At the most recent Apple Worldwide Developers Conference, Apple introduced Swift, a programming language for Cocoa and Cocoa Touch. Developers and designers alike were all abuzz about the new language that promised to simplify coding and more rapidly develop iOS and OS X applications.

If you have any experience with other OOPs like Objective-C, Python, or C#, then you’ve already got a head start on Swift, as it was heavily influenced by these languages, as well as many others.

In 2010, Chris Lattner, the Director of Developer Tools at Apple, began working on Swift.

“I implemented much of the basic language structure, with only a few people knowing of its existence,” wrote Lattner on his personal site. “A few other (amazing) people started contributing in earnest late in 2011, and it became a major focus for the Apple Developer Tools group in July 2013.

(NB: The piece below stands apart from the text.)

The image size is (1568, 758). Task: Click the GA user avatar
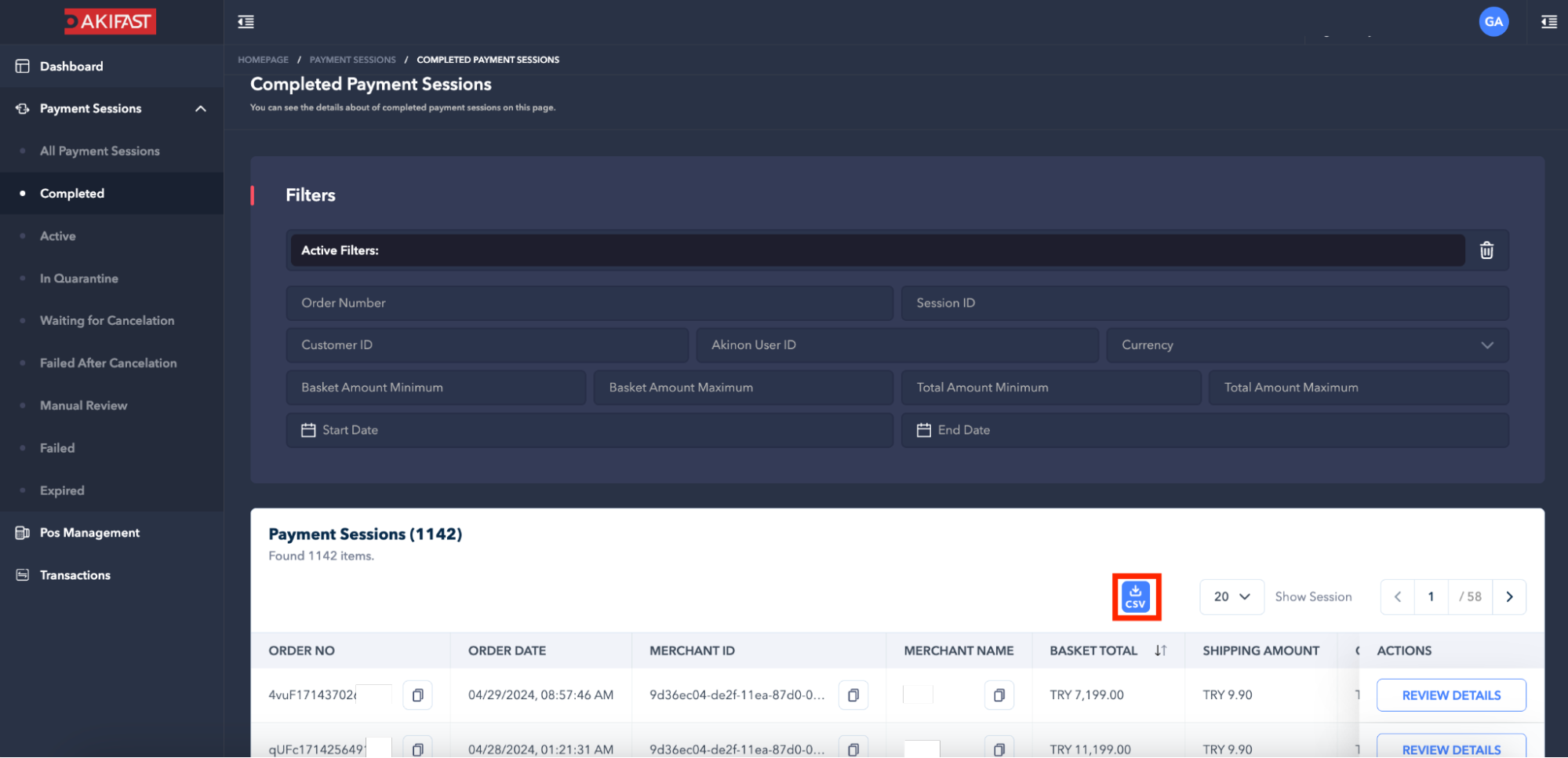pyautogui.click(x=1493, y=22)
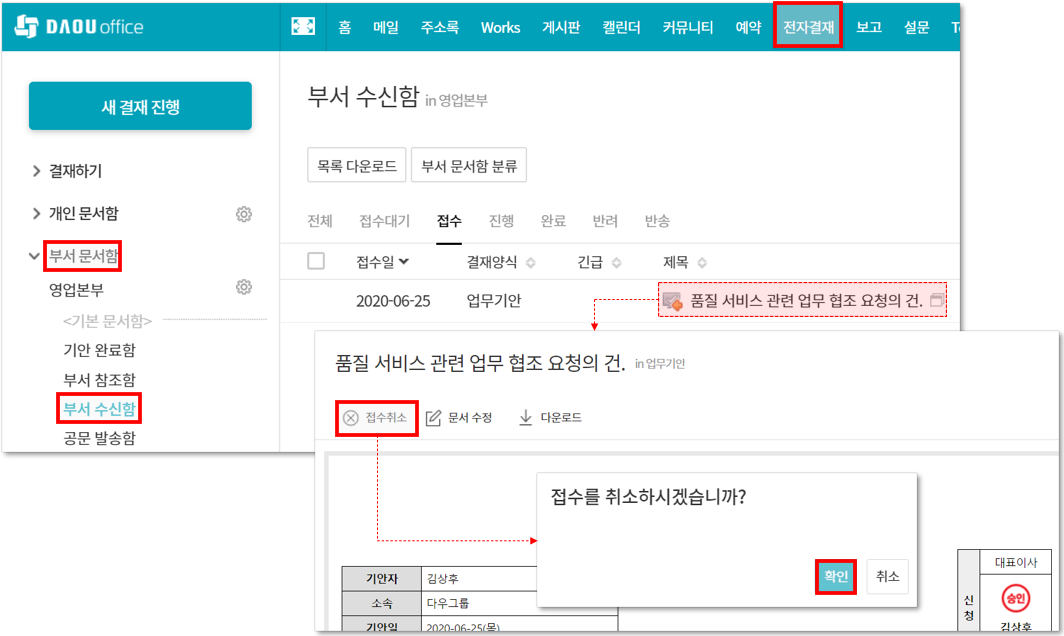Image resolution: width=1064 pixels, height=636 pixels.
Task: Click the 다운로드 download icon
Action: coord(525,418)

The Swift language is the product of tireless effort from a team of language experts, documentation gurus, compiler optimization ninjas, and an incredibly important internal dogfooding group who provided feedback to help refine and battle-test ideas. Of course, it also greatly benefited from the experiences hard-won by many other languages in the field, drawing ideas from Objective-C, Rust, Haskell, Ruby, Python, C#, CLU, and far too many others to list.”

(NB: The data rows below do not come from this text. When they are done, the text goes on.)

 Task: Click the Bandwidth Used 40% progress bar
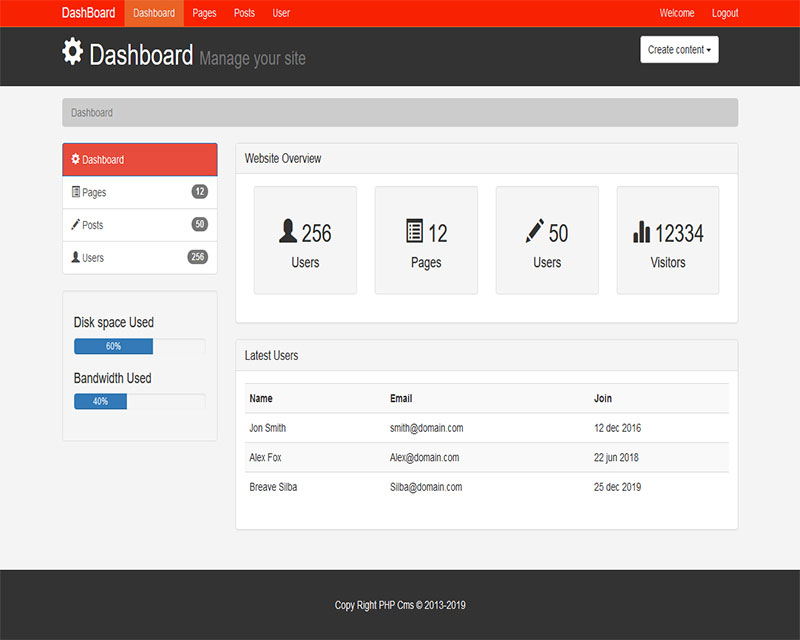[x=139, y=401]
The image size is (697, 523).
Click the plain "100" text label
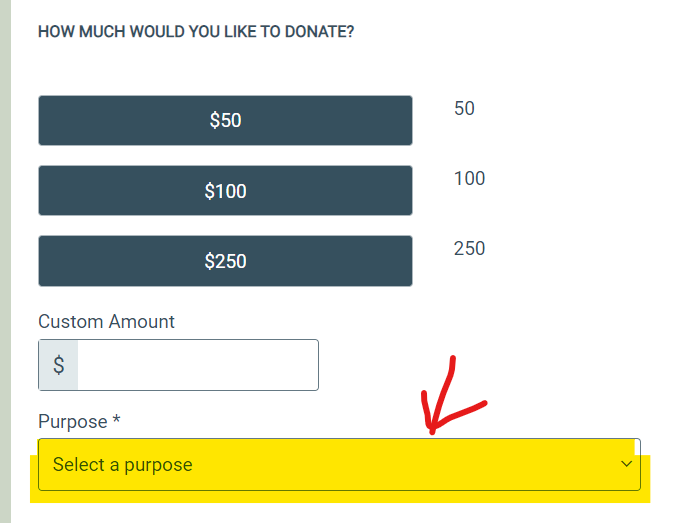469,178
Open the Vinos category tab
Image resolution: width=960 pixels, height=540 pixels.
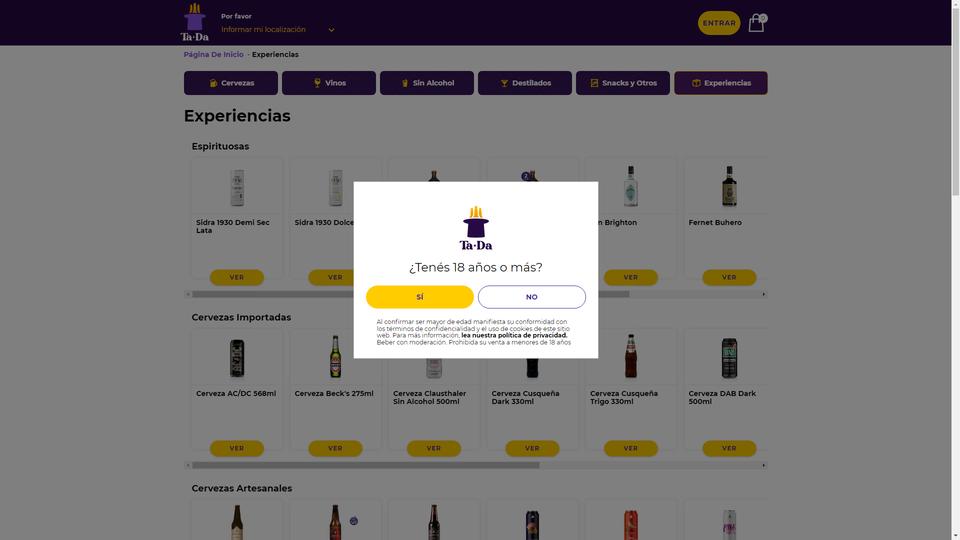tap(329, 83)
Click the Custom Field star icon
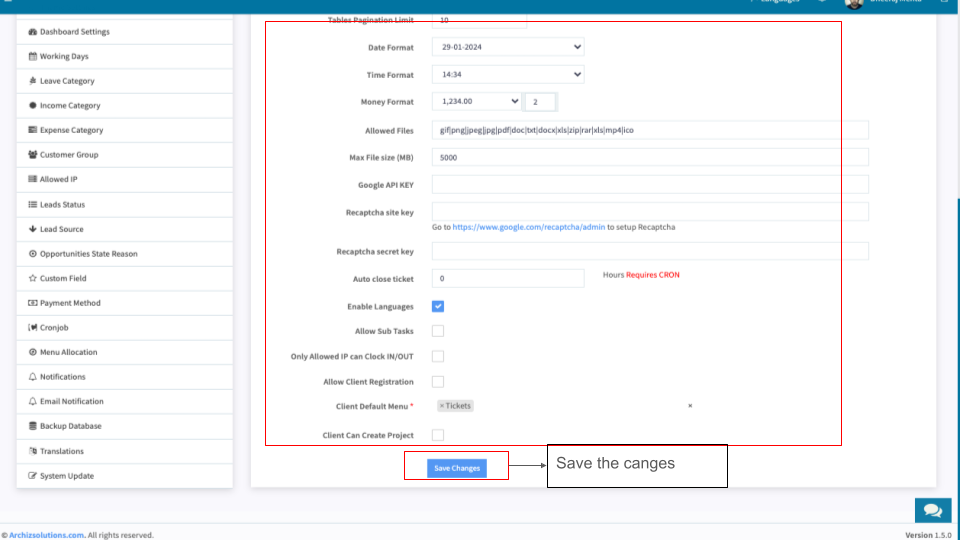Viewport: 960px width, 540px height. pos(32,278)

Swift is still currently in beta but is available to developers now.

If you would like to get started with Swift, here’s what you need:

  1. Download Xcode 6 for your Mac
  2. Check out Apple’s Swift introduction and documentation
  3. Download The Swift Programming Language for iBooks
  4. Take advantage of the resources at
  5. ???
  6. Profit

To start a new application, open Xcode, choose File > New > Project > Application. Then, switch the language in the drop down to Swift.

If you plan on submitting an application to the App Store, you will need to join the iOS Developer Program.

Be careful, as Apple does not promise that the beta version of Swift will be completely compatible with the stable release. That’s no reason not to play around with the language, and try to make a ton of money off of the next Angry Birds or Flappy Bird.

Speaking of Flappy Bird, Nate Murray, the game’s creator, developed a clone of the game in Swift. It’s called FlappySwift. You can download the source code for FlappySwift here.